● EXERCISE PROMPT: Each entry should be duplicated exactly, with no line missing.

::: DATA PROVIDED :::

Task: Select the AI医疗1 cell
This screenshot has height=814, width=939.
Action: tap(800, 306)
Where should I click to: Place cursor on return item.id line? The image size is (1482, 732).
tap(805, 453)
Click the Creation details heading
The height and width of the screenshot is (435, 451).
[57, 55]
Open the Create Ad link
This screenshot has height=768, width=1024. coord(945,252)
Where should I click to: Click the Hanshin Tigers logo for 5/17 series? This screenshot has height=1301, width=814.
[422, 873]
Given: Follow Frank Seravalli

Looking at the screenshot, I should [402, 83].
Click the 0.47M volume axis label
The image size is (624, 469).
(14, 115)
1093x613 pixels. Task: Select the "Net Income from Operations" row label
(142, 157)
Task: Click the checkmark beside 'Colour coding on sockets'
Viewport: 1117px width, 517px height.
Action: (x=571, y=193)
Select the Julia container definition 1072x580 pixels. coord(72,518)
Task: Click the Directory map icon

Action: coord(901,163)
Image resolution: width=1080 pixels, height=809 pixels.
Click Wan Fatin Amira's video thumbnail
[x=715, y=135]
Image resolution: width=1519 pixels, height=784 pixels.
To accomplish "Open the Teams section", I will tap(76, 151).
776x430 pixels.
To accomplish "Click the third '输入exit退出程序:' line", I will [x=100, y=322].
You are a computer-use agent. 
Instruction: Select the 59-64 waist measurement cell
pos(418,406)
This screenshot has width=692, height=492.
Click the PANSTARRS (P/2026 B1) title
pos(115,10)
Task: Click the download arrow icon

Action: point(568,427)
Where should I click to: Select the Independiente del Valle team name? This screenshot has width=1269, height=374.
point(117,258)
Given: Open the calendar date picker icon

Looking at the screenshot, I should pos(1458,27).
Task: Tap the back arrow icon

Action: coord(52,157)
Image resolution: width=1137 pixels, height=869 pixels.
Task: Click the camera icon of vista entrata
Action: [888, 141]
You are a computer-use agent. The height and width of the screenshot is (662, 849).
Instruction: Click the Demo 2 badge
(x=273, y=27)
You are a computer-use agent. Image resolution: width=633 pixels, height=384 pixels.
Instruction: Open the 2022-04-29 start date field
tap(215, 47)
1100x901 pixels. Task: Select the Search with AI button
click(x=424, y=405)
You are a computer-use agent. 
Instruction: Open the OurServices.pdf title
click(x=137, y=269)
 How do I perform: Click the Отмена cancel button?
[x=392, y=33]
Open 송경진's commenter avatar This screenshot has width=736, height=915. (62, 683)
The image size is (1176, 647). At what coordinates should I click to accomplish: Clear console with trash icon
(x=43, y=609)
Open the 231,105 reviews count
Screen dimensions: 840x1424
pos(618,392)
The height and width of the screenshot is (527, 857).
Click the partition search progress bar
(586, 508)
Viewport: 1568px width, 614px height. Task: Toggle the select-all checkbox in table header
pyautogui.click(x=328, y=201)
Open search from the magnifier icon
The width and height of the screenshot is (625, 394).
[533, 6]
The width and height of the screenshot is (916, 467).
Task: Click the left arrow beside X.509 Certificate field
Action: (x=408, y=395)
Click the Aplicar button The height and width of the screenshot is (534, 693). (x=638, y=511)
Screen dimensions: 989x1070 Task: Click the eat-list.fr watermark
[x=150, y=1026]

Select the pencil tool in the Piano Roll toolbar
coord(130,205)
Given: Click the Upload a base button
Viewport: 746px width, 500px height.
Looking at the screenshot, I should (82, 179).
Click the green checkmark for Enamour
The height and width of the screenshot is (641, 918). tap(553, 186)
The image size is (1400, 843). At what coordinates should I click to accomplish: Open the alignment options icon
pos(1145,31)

:::

● ANSWER TO THE PROBLEM:
Task: Select the AI医疗1 cell
This screenshot has height=814, width=939.
Action: tap(800, 306)
Where should I click to: Place cursor on return item.id line? The image size is (1482, 732).
tap(805, 453)
Click the Creation details heading
The height and width of the screenshot is (435, 451).
[57, 55]
Open the Create Ad link
This screenshot has height=768, width=1024. coord(945,252)
Where should I click to: Click the Hanshin Tigers logo for 5/17 series? This screenshot has height=1301, width=814.
[422, 873]
Given: Follow Frank Seravalli

Looking at the screenshot, I should [402, 83].
Click the 0.47M volume axis label
The image size is (624, 469).
(14, 115)
1093x613 pixels. Task: Select the "Net Income from Operations" row label
(142, 157)
Task: Click the checkmark beside 'Colour coding on sockets'
Viewport: 1117px width, 517px height.
Action: (x=571, y=193)
Select the Julia container definition 1072x580 pixels. coord(72,518)
Task: Click the Directory map icon

Action: coord(901,163)
Image resolution: width=1080 pixels, height=809 pixels.
Click Wan Fatin Amira's video thumbnail
[x=715, y=135]
Image resolution: width=1519 pixels, height=784 pixels.
To accomplish "Open the Teams section", I will tap(76, 151).
776x430 pixels.
To accomplish "Click the third '输入exit退出程序:' line", I will [x=100, y=322].
You are a computer-use agent. 
Instruction: Select the 59-64 waist measurement cell
pos(418,406)
This screenshot has width=692, height=492.
Click the PANSTARRS (P/2026 B1) title
pos(115,10)
Task: Click the download arrow icon

Action: point(568,427)
Where should I click to: Select the Independiente del Valle team name? This screenshot has width=1269, height=374.
point(117,258)
Given: Open the calendar date picker icon

Looking at the screenshot, I should pos(1458,27).
Task: Tap the back arrow icon

Action: coord(52,157)
Image resolution: width=1137 pixels, height=869 pixels.
Task: Click the camera icon of vista entrata
Action: [888, 141]
You are a computer-use agent. The height and width of the screenshot is (662, 849).
Instruction: Click the Demo 2 badge
(x=273, y=27)
You are a computer-use agent. Image resolution: width=633 pixels, height=384 pixels.
Instruction: Open the 2022-04-29 start date field
tap(215, 47)
1100x901 pixels. Task: Select the Search with AI button
click(x=424, y=405)
You are a computer-use agent. 
Instruction: Open the OurServices.pdf title
click(x=137, y=269)
 How do I perform: Click the Отмена cancel button?
[x=392, y=33]
Open 송경진's commenter avatar This screenshot has width=736, height=915. (62, 683)
The image size is (1176, 647). At what coordinates should I click to accomplish: Clear console with trash icon
(x=43, y=609)
Open the 231,105 reviews count
Screen dimensions: 840x1424
pos(618,392)
The height and width of the screenshot is (527, 857).
Click the partition search progress bar
(586, 508)
Viewport: 1568px width, 614px height. Task: Toggle the select-all checkbox in table header
pyautogui.click(x=328, y=201)
Open search from the magnifier icon
The width and height of the screenshot is (625, 394).
[533, 6]
The width and height of the screenshot is (916, 467).
Task: Click the left arrow beside X.509 Certificate field
Action: (x=408, y=395)
Click the Aplicar button The height and width of the screenshot is (534, 693). (x=638, y=511)
Screen dimensions: 989x1070 Task: Click the eat-list.fr watermark
[x=150, y=1026]

Select the pencil tool in the Piano Roll toolbar
coord(130,205)
Given: Click the Upload a base button
Viewport: 746px width, 500px height.
Looking at the screenshot, I should (82, 179).
Click the green checkmark for Enamour
The height and width of the screenshot is (641, 918). tap(553, 186)
The image size is (1400, 843). At what coordinates should I click to accomplish: Open the alignment options icon
pos(1145,31)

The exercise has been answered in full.